§ **RECORDS SUPPLIED**:
*** Begin section ***

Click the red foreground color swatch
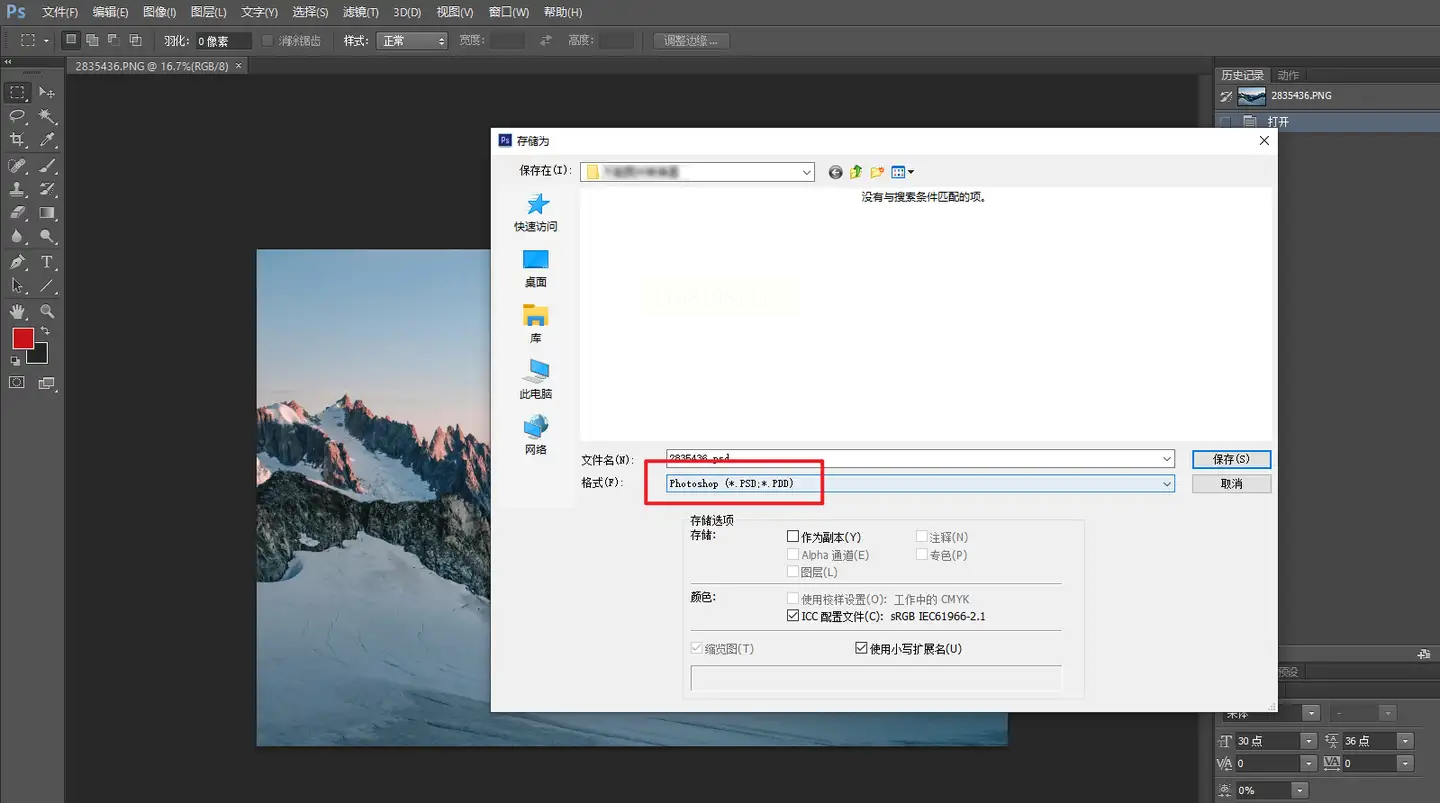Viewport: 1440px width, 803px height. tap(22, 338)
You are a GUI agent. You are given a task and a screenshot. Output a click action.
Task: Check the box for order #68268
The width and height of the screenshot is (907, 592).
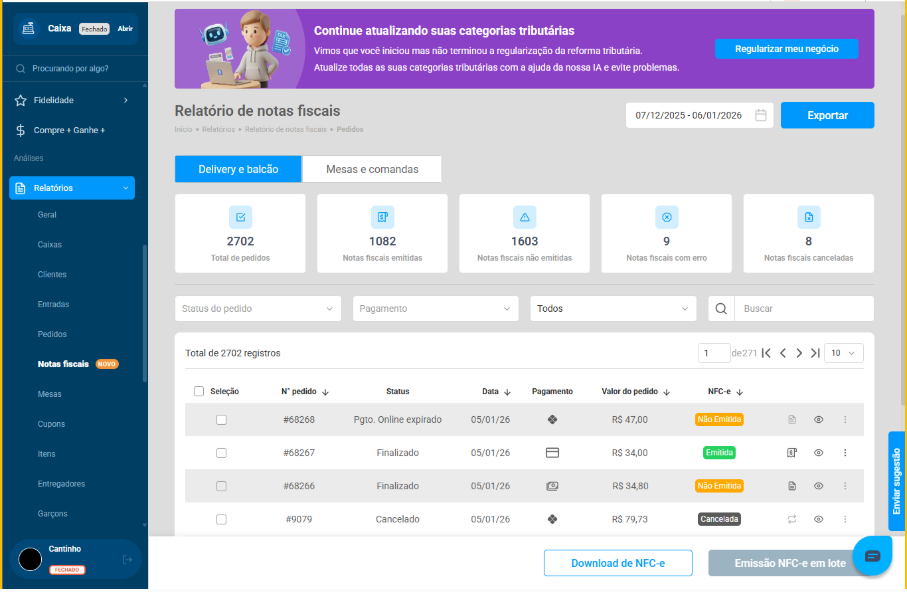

*** End section ***
*** Begin section ***

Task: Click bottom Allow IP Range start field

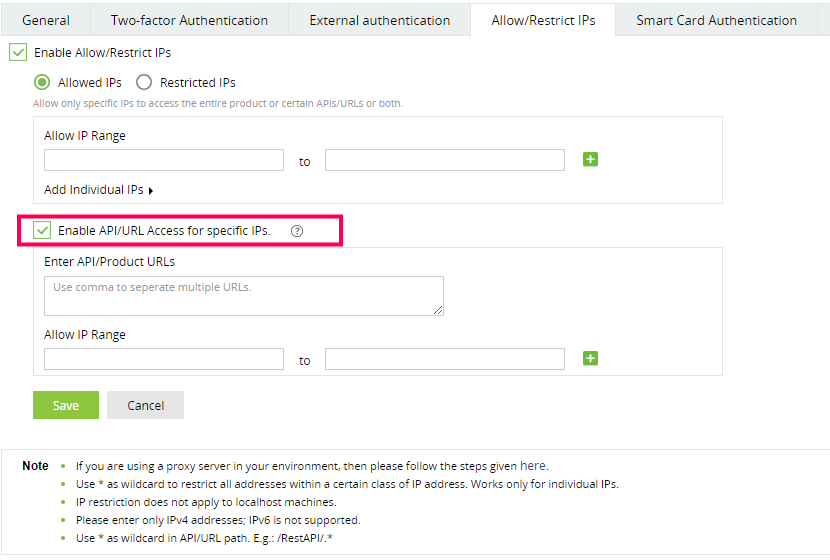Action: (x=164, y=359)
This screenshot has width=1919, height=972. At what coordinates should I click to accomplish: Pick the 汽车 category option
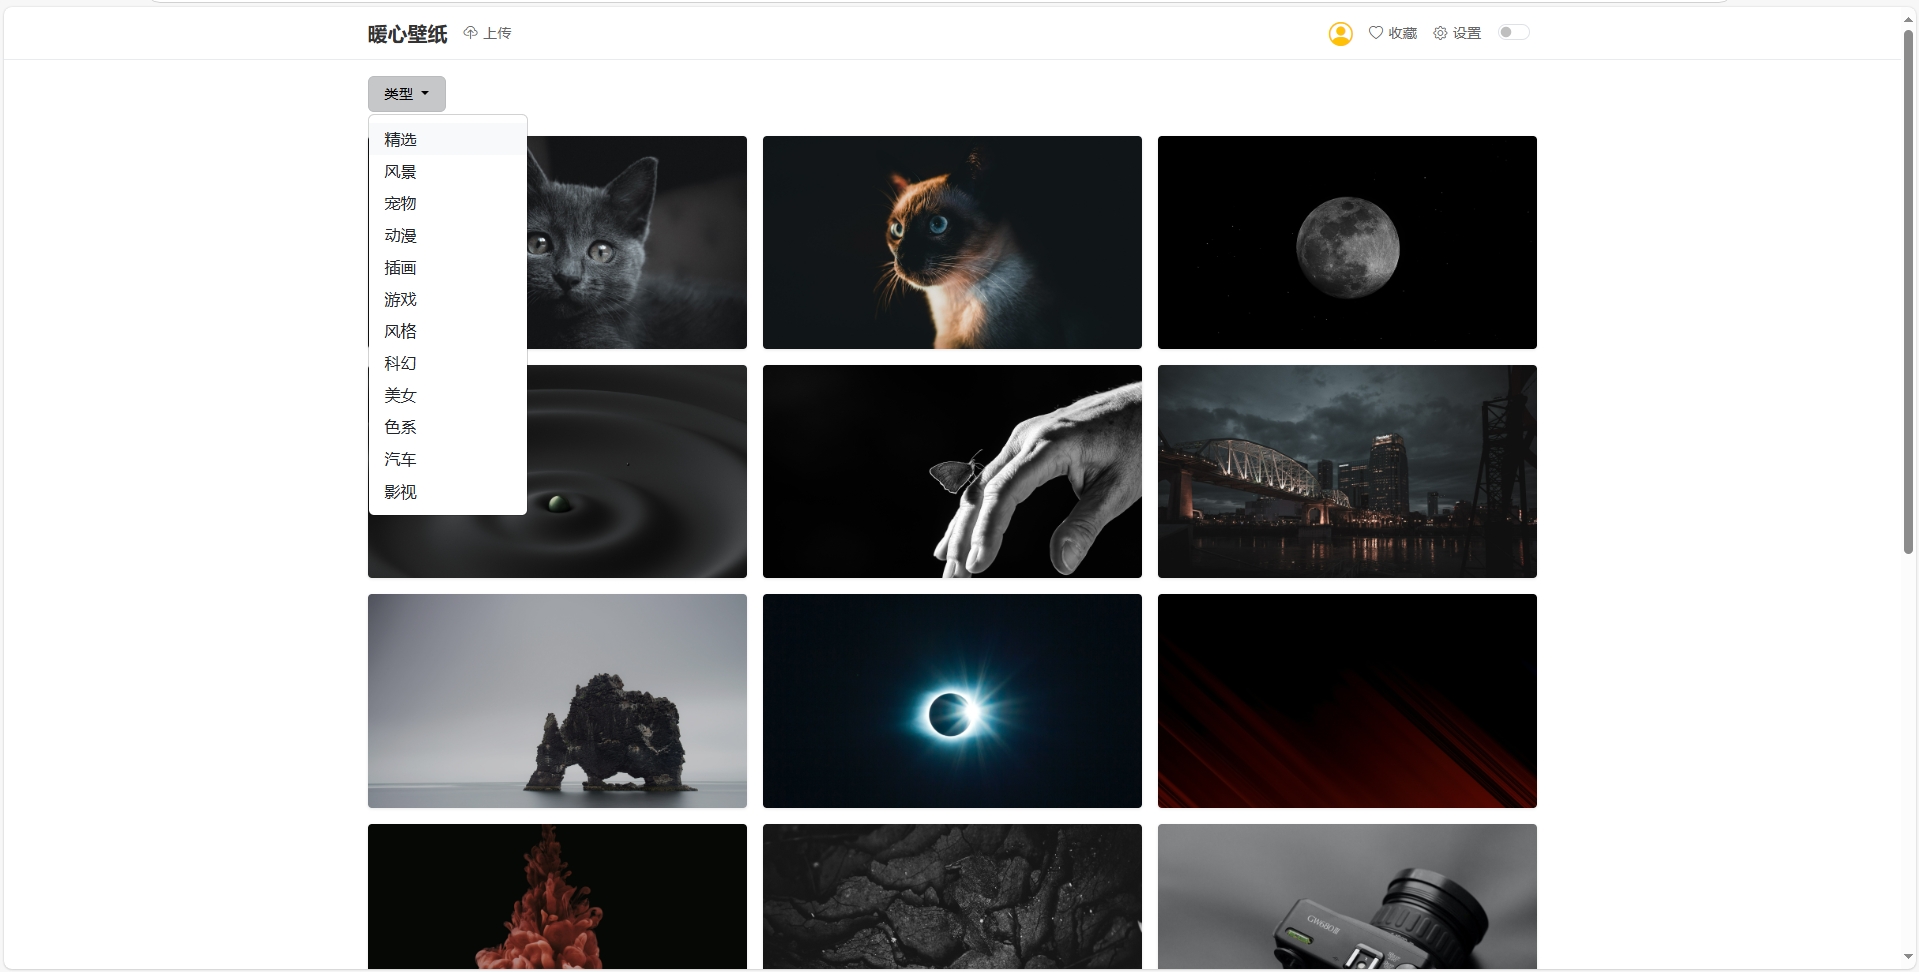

*** End section ***
*** Begin section ***

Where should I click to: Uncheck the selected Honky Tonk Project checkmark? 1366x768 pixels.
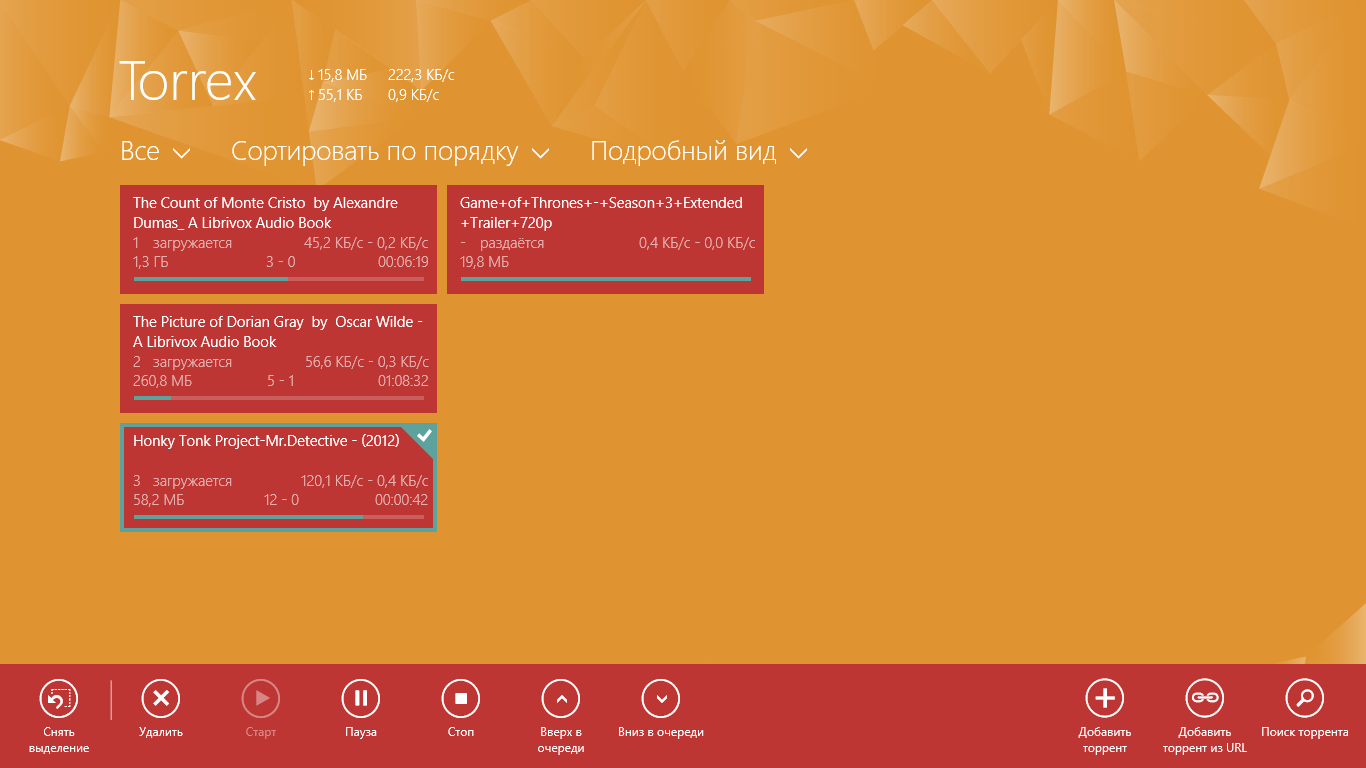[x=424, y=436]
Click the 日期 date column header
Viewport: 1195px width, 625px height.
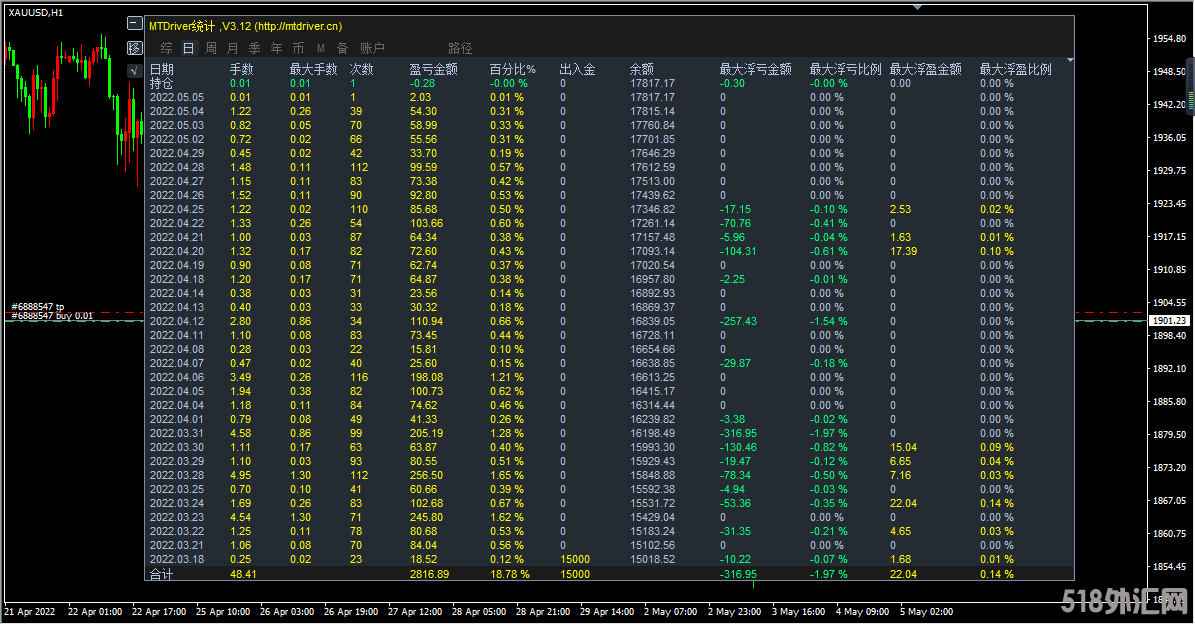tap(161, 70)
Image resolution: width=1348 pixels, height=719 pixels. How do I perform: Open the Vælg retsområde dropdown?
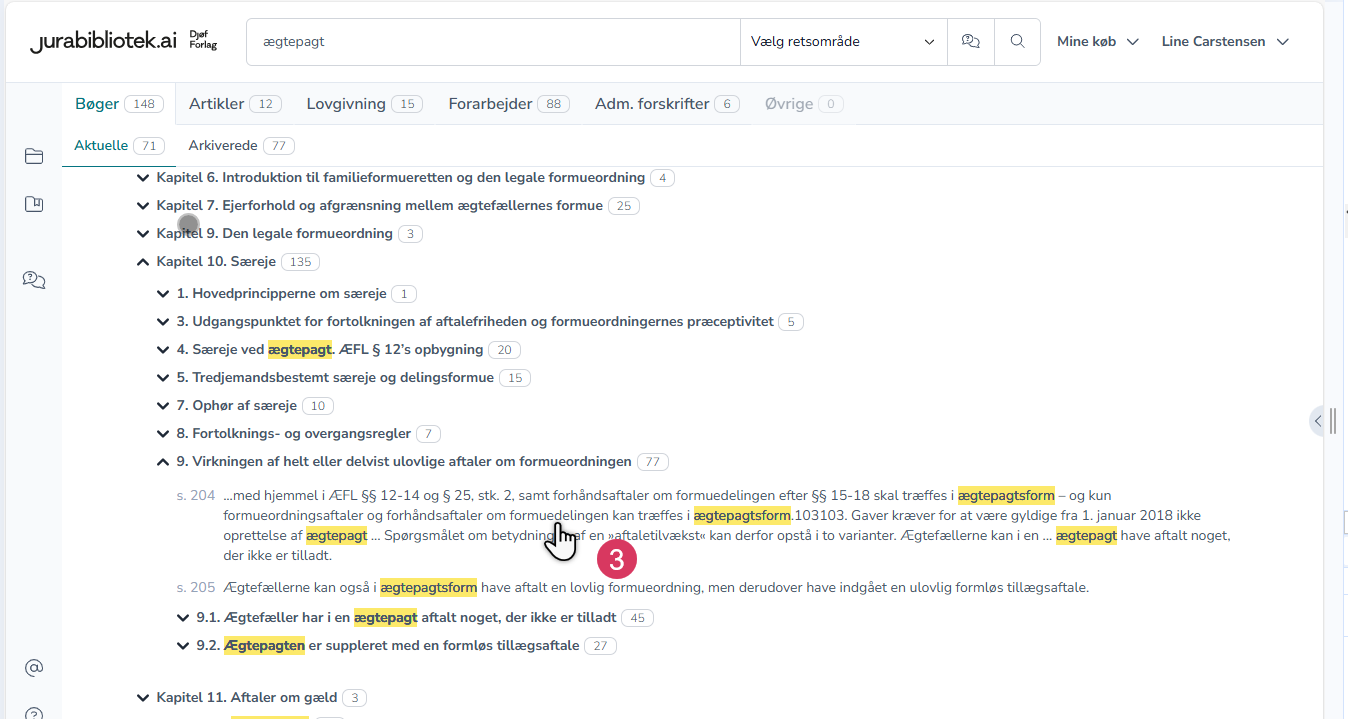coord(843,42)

*** End section ***

§ **YOUR GOAL**:
In the records above, each line with the string "screenshot" should be copied.

§ **TASK OUTPUT**:
You are a GUI agent. You are given a task and a screenshot. Output a click action.
The width and height of the screenshot is (907, 592).
This screenshot has width=1919, height=972. At what coordinates should I click to accomplish: Pick the 汽车 category option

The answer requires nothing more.